Exercise:
Write each entry out again exactly as it was given.

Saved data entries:
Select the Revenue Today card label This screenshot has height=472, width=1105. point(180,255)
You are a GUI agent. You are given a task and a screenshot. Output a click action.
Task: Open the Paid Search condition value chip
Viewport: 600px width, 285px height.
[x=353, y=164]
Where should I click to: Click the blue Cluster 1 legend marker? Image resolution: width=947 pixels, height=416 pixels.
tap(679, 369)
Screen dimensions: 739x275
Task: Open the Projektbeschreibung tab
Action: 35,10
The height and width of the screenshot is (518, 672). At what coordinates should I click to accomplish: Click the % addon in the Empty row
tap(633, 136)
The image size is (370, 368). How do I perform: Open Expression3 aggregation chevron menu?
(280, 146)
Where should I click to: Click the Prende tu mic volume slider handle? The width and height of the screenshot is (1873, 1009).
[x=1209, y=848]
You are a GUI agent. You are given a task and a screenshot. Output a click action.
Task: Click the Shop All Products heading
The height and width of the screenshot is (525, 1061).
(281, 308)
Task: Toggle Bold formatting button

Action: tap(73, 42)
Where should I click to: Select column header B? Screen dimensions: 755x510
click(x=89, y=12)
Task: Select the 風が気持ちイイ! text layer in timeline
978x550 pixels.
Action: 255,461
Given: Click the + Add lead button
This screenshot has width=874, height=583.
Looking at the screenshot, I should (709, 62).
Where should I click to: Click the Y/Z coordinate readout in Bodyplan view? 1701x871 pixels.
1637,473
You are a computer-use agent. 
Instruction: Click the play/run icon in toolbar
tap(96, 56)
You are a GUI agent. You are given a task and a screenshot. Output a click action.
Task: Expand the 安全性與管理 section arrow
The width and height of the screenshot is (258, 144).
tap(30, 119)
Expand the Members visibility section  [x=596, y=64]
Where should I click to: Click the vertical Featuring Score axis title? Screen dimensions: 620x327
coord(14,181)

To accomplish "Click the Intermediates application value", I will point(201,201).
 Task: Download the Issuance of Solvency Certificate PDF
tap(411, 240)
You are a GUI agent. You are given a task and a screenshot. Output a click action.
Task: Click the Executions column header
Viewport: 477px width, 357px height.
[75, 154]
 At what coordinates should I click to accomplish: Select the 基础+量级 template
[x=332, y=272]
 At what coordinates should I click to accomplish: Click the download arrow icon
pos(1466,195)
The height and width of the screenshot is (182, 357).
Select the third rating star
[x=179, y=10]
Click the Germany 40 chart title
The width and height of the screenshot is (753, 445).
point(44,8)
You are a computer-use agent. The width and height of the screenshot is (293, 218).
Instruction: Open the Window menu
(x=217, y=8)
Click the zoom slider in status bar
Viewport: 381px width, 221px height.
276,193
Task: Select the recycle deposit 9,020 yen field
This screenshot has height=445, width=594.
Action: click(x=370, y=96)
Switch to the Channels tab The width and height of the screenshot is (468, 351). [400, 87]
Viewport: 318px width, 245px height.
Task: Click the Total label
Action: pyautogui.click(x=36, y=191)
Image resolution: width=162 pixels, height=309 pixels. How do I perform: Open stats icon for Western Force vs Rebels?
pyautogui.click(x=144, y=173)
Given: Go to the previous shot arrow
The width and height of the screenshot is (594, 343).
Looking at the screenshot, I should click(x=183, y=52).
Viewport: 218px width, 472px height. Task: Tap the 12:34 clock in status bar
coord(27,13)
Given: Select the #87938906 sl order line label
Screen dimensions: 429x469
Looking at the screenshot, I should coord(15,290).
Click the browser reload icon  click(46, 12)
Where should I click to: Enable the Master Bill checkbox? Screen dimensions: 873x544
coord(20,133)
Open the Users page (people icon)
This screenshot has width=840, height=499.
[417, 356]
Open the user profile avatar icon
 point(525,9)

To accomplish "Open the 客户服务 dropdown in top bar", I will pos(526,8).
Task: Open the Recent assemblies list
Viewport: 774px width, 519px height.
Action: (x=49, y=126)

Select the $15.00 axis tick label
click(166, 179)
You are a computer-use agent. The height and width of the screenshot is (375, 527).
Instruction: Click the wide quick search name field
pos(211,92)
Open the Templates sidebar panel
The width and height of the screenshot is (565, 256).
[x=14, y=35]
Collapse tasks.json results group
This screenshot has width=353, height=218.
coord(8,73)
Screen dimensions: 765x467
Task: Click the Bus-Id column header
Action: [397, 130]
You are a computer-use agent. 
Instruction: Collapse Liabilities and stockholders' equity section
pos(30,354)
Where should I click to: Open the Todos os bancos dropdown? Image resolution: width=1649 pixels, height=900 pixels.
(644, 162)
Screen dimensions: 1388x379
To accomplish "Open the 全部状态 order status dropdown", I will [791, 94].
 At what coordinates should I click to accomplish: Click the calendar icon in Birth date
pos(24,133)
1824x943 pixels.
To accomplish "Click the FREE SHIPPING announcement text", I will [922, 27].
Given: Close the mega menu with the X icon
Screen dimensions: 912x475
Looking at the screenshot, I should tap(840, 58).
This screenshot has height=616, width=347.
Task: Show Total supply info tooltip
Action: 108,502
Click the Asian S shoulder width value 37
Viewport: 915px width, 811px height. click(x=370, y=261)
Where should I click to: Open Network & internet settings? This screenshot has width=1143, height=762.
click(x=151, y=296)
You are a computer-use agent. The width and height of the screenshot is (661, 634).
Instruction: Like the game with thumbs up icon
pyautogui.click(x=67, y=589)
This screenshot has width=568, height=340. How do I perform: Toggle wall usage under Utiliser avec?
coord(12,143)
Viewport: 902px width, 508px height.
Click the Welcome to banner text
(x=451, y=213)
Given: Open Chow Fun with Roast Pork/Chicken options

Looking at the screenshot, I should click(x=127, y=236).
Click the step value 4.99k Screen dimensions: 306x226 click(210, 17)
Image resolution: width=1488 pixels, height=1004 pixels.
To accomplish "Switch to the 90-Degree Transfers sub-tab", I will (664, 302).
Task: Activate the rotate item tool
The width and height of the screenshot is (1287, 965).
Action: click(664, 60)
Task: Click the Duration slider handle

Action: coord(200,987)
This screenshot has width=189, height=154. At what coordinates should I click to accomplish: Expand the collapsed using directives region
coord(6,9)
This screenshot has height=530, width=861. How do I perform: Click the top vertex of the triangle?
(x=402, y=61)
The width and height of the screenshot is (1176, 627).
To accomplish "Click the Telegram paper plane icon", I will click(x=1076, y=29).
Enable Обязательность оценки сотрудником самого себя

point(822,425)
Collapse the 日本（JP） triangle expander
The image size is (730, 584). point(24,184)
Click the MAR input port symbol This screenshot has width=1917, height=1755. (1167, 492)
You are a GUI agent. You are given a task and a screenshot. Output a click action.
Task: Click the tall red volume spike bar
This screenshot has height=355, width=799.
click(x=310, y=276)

Answer section:
Select the Revenue Today card label This screenshot has height=472, width=1105. point(180,255)
You are a GUI agent. You are given a task and a screenshot. Output a click action.
Task: Open the Paid Search condition value chip
Viewport: 600px width, 285px height.
[x=353, y=164]
Where should I click to: Click the blue Cluster 1 legend marker? Image resolution: width=947 pixels, height=416 pixels.
tap(679, 369)
Screen dimensions: 739x275
Task: Open the Projektbeschreibung tab
Action: 35,10
The height and width of the screenshot is (518, 672). At what coordinates should I click to accomplish: Click the % addon in the Empty row
tap(633, 136)
The image size is (370, 368). How do I perform: Open Expression3 aggregation chevron menu?
(280, 146)
Where should I click to: Click the Prende tu mic volume slider handle? The width and height of the screenshot is (1873, 1009).
[x=1209, y=848]
You are a GUI agent. You are given a task and a screenshot. Output a click action.
Task: Click the Shop All Products heading
The height and width of the screenshot is (525, 1061).
(281, 308)
Task: Toggle Bold formatting button

Action: tap(73, 42)
Where should I click to: Select column header B? Screen dimensions: 755x510
click(x=89, y=12)
Task: Select the 風が気持ちイイ! text layer in timeline
978x550 pixels.
Action: 255,461
Given: Click the + Add lead button
This screenshot has width=874, height=583.
Looking at the screenshot, I should (709, 62).
Where should I click to: Click the Y/Z coordinate readout in Bodyplan view? 1701x871 pixels.
1637,473
You are a computer-use agent. 
Instruction: Click the play/run icon in toolbar
tap(96, 56)
You are a GUI agent. You are given a task and a screenshot. Output a click action.
Task: Expand the 安全性與管理 section arrow
The width and height of the screenshot is (258, 144).
tap(30, 119)
Expand the Members visibility section  [x=596, y=64]
Where should I click to: Click the vertical Featuring Score axis title? Screen dimensions: 620x327
coord(14,181)

To accomplish "Click the Intermediates application value", I will point(201,201).
 Task: Download the Issuance of Solvency Certificate PDF
tap(411, 240)
You are a GUI agent. You are given a task and a screenshot. Output a click action.
Task: Click the Executions column header
Viewport: 477px width, 357px height.
[75, 154]
 At what coordinates should I click to accomplish: Select the 基础+量级 template
[x=332, y=272]
 At what coordinates should I click to accomplish: Click the download arrow icon
pos(1466,195)
The height and width of the screenshot is (182, 357).
Select the third rating star
[x=179, y=10]
Click the Germany 40 chart title
The width and height of the screenshot is (753, 445).
point(44,8)
You are a computer-use agent. The width and height of the screenshot is (293, 218).
Instruction: Open the Window menu
(x=217, y=8)
Click the zoom slider in status bar
Viewport: 381px width, 221px height.
276,193
Task: Select the recycle deposit 9,020 yen field
This screenshot has height=445, width=594.
Action: click(x=370, y=96)
Switch to the Channels tab The width and height of the screenshot is (468, 351). [400, 87]
Viewport: 318px width, 245px height.
Task: Click the Total label
Action: pyautogui.click(x=36, y=191)
Image resolution: width=162 pixels, height=309 pixels. How do I perform: Open stats icon for Western Force vs Rebels?
pyautogui.click(x=144, y=173)
Given: Go to the previous shot arrow
The width and height of the screenshot is (594, 343).
Looking at the screenshot, I should click(x=183, y=52).
Viewport: 218px width, 472px height. Task: Tap the 12:34 clock in status bar
coord(27,13)
Given: Select the #87938906 sl order line label
Screen dimensions: 429x469
Looking at the screenshot, I should coord(15,290).
Click the browser reload icon  click(46, 12)
Where should I click to: Enable the Master Bill checkbox? Screen dimensions: 873x544
coord(20,133)
Open the Users page (people icon)
This screenshot has width=840, height=499.
[417, 356]
Open the user profile avatar icon
 point(525,9)

To accomplish "Open the 客户服务 dropdown in top bar", I will pos(526,8).
Task: Open the Recent assemblies list
Viewport: 774px width, 519px height.
Action: (x=49, y=126)

Select the $15.00 axis tick label
click(166, 179)
You are a computer-use agent. The height and width of the screenshot is (375, 527).
Instruction: Click the wide quick search name field
pos(211,92)
Open the Templates sidebar panel
The width and height of the screenshot is (565, 256).
[x=14, y=35]
Collapse tasks.json results group
This screenshot has width=353, height=218.
coord(8,73)
Screen dimensions: 765x467
Task: Click the Bus-Id column header
Action: [397, 130]
You are a computer-use agent. 
Instruction: Collapse Liabilities and stockholders' equity section
pos(30,354)
Where should I click to: Open the Todos os bancos dropdown? Image resolution: width=1649 pixels, height=900 pixels.
(644, 162)
Screen dimensions: 1388x379
To accomplish "Open the 全部状态 order status dropdown", I will [791, 94].
 At what coordinates should I click to accomplish: Click the calendar icon in Birth date
pos(24,133)
1824x943 pixels.
To accomplish "Click the FREE SHIPPING announcement text", I will [922, 27].
Given: Close the mega menu with the X icon
Screen dimensions: 912x475
Looking at the screenshot, I should tap(840, 58).
This screenshot has height=616, width=347.
Task: Show Total supply info tooltip
Action: 108,502
Click the Asian S shoulder width value 37
Viewport: 915px width, 811px height. click(x=370, y=261)
Where should I click to: Open Network & internet settings? This screenshot has width=1143, height=762.
click(x=151, y=296)
You are a computer-use agent. The width and height of the screenshot is (661, 634).
Instruction: Like the game with thumbs up icon
pyautogui.click(x=67, y=589)
This screenshot has width=568, height=340. How do I perform: Toggle wall usage under Utiliser avec?
coord(12,143)
Viewport: 902px width, 508px height.
Click the Welcome to banner text
(x=451, y=213)
Given: Open Chow Fun with Roast Pork/Chicken options

Looking at the screenshot, I should click(x=127, y=236).
Click the step value 4.99k Screen dimensions: 306x226 click(210, 17)
Image resolution: width=1488 pixels, height=1004 pixels.
To accomplish "Switch to the 90-Degree Transfers sub-tab", I will (664, 302).
Task: Activate the rotate item tool
The width and height of the screenshot is (1287, 965).
Action: click(664, 60)
Task: Click the Duration slider handle

Action: coord(200,987)
This screenshot has width=189, height=154. At what coordinates should I click to accomplish: Expand the collapsed using directives region
coord(6,9)
This screenshot has height=530, width=861. How do I perform: Click the top vertex of the triangle?
(x=402, y=61)
The width and height of the screenshot is (1176, 627).
To accomplish "Click the Telegram paper plane icon", I will click(x=1076, y=29).
Enable Обязательность оценки сотрудником самого себя

point(822,425)
Collapse the 日本（JP） triangle expander
The image size is (730, 584). point(24,184)
Click the MAR input port symbol This screenshot has width=1917, height=1755. (1167, 492)
You are a GUI agent. You are given a task and a screenshot. Output a click action.
Task: Click the tall red volume spike bar
This screenshot has height=355, width=799.
click(x=310, y=276)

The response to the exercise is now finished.